> **DATA EXCERPTS**
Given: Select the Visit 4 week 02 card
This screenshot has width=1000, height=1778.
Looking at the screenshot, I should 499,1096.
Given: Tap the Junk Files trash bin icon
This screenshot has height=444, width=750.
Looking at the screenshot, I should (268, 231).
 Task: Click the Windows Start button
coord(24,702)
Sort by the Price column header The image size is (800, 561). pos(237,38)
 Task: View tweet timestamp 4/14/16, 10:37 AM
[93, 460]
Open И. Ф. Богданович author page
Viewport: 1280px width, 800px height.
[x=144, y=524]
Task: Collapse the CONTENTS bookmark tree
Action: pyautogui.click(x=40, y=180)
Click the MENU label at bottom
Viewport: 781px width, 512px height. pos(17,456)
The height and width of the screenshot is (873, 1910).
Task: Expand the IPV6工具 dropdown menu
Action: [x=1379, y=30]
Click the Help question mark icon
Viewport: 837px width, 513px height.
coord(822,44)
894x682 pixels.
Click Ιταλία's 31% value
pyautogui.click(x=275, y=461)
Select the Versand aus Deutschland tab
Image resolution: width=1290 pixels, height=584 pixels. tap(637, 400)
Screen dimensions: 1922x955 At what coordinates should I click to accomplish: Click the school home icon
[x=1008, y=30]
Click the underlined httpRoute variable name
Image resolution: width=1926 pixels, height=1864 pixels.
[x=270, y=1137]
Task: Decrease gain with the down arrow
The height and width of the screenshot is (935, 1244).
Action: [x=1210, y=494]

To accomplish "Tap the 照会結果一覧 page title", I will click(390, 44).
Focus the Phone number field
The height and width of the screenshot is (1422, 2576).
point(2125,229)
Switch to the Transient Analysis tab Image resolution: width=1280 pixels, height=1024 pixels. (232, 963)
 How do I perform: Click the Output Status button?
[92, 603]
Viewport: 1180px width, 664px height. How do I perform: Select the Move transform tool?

> **DESCRIPTION OF THE TASK**
Rewrite the lines starting at the first one and ending at the line that contains "[x=270, y=1137]", replacing "Select" with "Choose" and keeping everything else unchanged.

> **COMPLETE OUTPUT**
Given: Choose the Visit 4 week 02 card
This screenshot has width=1000, height=1778.
Looking at the screenshot, I should 499,1096.
Given: Tap the Junk Files trash bin icon
This screenshot has height=444, width=750.
Looking at the screenshot, I should (268, 231).
 Task: Click the Windows Start button
coord(24,702)
Sort by the Price column header The image size is (800, 561). pos(237,38)
 Task: View tweet timestamp 4/14/16, 10:37 AM
[93, 460]
Open И. Ф. Богданович author page
Viewport: 1280px width, 800px height.
[x=144, y=524]
Task: Collapse the CONTENTS bookmark tree
Action: pyautogui.click(x=40, y=180)
Click the MENU label at bottom
Viewport: 781px width, 512px height. pos(17,456)
The height and width of the screenshot is (873, 1910).
Task: Expand the IPV6工具 dropdown menu
Action: [x=1379, y=30]
Click the Help question mark icon
Viewport: 837px width, 513px height.
coord(822,44)
894x682 pixels.
Click Ιταλία's 31% value
pyautogui.click(x=275, y=461)
Choose the Versand aus Deutschland tab
Image resolution: width=1290 pixels, height=584 pixels. tap(637, 400)
Screen dimensions: 1922x955 At what coordinates should I click to accomplish: Click the school home icon
[x=1008, y=30]
Click the underlined httpRoute variable name
Image resolution: width=1926 pixels, height=1864 pixels.
[x=270, y=1137]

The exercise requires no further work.